> What you have to do
Once the line containing "Click the Row height slider handle" is located, output it and every line after it through the end of the records, exactly as written and nothing else.

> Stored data
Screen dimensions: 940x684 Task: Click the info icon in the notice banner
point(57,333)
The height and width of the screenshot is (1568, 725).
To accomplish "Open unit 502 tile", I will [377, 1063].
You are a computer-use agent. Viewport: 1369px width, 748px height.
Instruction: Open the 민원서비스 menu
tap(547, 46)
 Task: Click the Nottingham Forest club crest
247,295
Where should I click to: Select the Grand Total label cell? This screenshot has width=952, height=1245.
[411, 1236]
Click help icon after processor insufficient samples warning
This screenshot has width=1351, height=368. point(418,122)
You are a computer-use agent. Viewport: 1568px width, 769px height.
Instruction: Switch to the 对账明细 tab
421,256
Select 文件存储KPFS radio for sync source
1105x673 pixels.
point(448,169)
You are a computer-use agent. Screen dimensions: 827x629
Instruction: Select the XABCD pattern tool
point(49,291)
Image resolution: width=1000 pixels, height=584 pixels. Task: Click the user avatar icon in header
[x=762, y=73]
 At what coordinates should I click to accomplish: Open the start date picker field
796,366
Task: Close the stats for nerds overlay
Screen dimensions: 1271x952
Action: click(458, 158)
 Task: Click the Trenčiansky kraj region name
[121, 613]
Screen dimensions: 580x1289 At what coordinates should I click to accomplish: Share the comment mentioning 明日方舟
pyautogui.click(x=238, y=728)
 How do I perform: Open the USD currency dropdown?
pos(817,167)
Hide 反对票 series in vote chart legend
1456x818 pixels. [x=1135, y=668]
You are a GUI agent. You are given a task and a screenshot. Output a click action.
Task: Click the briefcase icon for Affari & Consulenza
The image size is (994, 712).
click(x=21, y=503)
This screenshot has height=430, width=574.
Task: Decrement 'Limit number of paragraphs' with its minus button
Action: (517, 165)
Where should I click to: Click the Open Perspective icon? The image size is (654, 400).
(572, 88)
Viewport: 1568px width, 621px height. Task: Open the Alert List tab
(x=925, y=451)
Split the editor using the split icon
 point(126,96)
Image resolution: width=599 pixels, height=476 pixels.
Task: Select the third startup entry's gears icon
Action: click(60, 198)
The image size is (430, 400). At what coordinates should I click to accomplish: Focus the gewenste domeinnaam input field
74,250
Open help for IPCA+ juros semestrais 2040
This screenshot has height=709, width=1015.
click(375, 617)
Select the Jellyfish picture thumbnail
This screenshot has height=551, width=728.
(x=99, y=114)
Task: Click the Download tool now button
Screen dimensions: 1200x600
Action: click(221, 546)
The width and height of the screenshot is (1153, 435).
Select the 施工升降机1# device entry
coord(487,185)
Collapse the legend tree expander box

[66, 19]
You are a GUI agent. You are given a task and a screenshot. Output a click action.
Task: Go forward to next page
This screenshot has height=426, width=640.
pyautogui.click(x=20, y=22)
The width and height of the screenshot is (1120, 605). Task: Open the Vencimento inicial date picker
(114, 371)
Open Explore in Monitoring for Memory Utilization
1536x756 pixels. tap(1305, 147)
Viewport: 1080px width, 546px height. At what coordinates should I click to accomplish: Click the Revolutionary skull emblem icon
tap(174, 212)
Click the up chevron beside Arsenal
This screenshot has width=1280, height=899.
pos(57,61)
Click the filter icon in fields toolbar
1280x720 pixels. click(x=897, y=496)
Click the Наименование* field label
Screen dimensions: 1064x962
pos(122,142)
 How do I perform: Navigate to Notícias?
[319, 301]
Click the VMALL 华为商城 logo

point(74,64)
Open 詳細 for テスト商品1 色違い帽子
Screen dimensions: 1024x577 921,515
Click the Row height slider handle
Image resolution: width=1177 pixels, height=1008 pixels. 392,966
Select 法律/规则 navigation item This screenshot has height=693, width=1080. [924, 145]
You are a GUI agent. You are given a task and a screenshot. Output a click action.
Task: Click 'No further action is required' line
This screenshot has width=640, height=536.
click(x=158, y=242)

> Your response
Click the Row height slider handle
Image resolution: width=1177 pixels, height=1008 pixels. 392,966
Select 法律/规则 navigation item This screenshot has height=693, width=1080. [924, 145]
You are a GUI agent. You are given a task and a screenshot. Output a click action.
Task: Click 'No further action is required' line
This screenshot has width=640, height=536.
click(x=158, y=242)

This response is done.